This question is from Ponnusamy and silvermann complex analysis Pg 436 .
Question : Suppose that $0\leq |a_1|\leq |a_2| \leq |a_3| \ldots \to \infty$. Show that $\prod_{n=1}^{\infty} ( 1- z/a_n) e^{Q_n(z) }$ represents an entire function with $Q_n(z) = z/a_n + (z/a_n)^2/2 + \ldots + (z/a_n)^{[\ln n]}/[\ln n]$ .
I attempted the question on the same lines as I attempted Show that This infinite product is entire
When in last step I have to use Weierstrass Theorem, I got the series ${1/a_n}^{[\ln n]+1}$. This series is to be proved convergent. But I am unable to prove it. I am uncertain on which result should I use.
Please help with it. Rest of details of solutions I checked and They are correct.
Best Answer
The product is $\prod_{n=1}^\infty E_{\lfloor \ln(n) \rfloor}\left( \frac{z}{a_n}\right) $ where $E_n$ are the so-called elementary factors: $$ E_{n}(z)=\begin{cases} (1-z)&{\text{if }}n=0 \, ,\\ (1-z)\exp \left({\frac {z^{1}}{1}}+{\frac {z^{2}}{2}}+\cdots +{\frac {z^{n}}{n}}\right)&{\text{otherwise}} \, . \end{cases} $$ The elementary factors satisfy the inequality $|1-E_n(z)| \le |z|^{n+1}$ for $|z| \le 1$.
Now fix $R > 0$ and choose an index $N$ such that $|a_n| > 3R$ for $n \ge N$. Then $$ \left| 1 - E_{\lfloor \ln(n) \rfloor}\left( \frac{z}{a_n}\right) \right| \le \left( \frac 13 \right)^{\lfloor \ln(n) \rfloor + 1} \le \frac{1}{3^{\ln n}} = \frac{1}{n^{\ln 3}} $$ for $n \ge N$ and $|z| \le R$.

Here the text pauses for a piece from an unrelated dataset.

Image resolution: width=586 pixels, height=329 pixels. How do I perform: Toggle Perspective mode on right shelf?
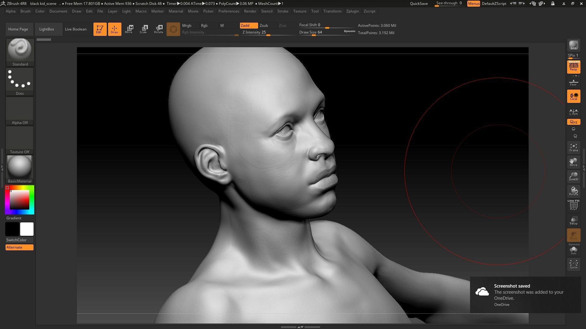573,67
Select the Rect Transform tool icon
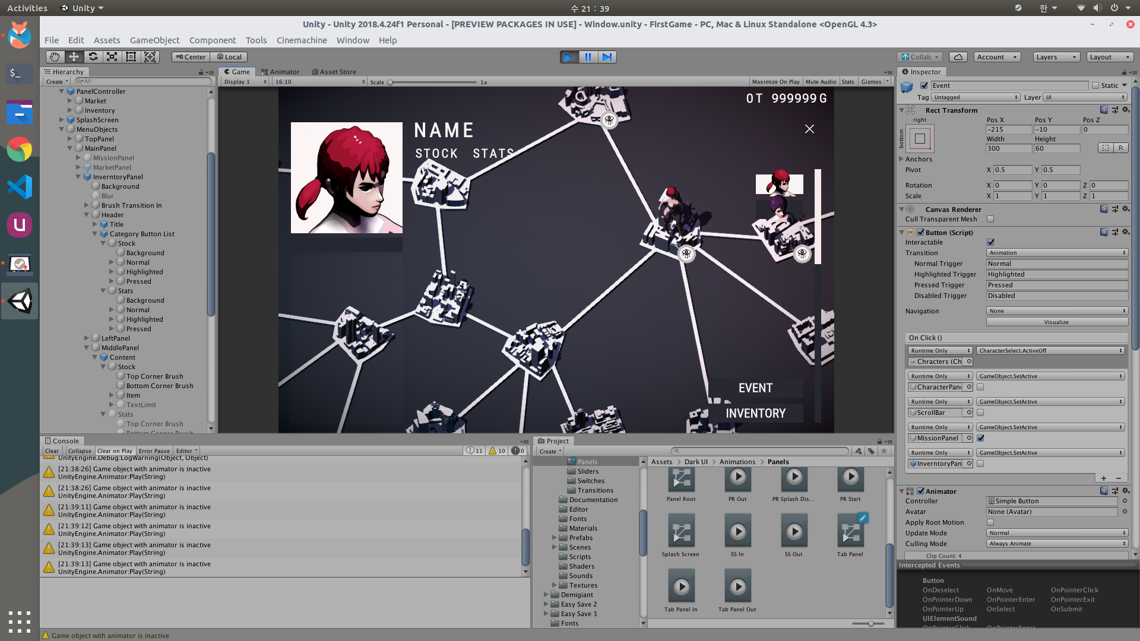This screenshot has height=641, width=1140. coord(131,57)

Using the Weierstrass M-test (note that $\ln 3 > 1$) it follows that $\sum_{n=1}^\infty \left( 1 - E_{\lfloor \ln(n) \rfloor}\left( \frac{z}{a_n}\right) \right)$ converges absolutely and uniformly on every disk $|z| \le R$, and that implies that $\prod_{n=1}^\infty E_{\lfloor \ln(n) \rfloor}\left( \frac{z}{a_n}\right) $ converges to a holomorphic function on $\Bbb C$, with zeros exactly at the $a_n$.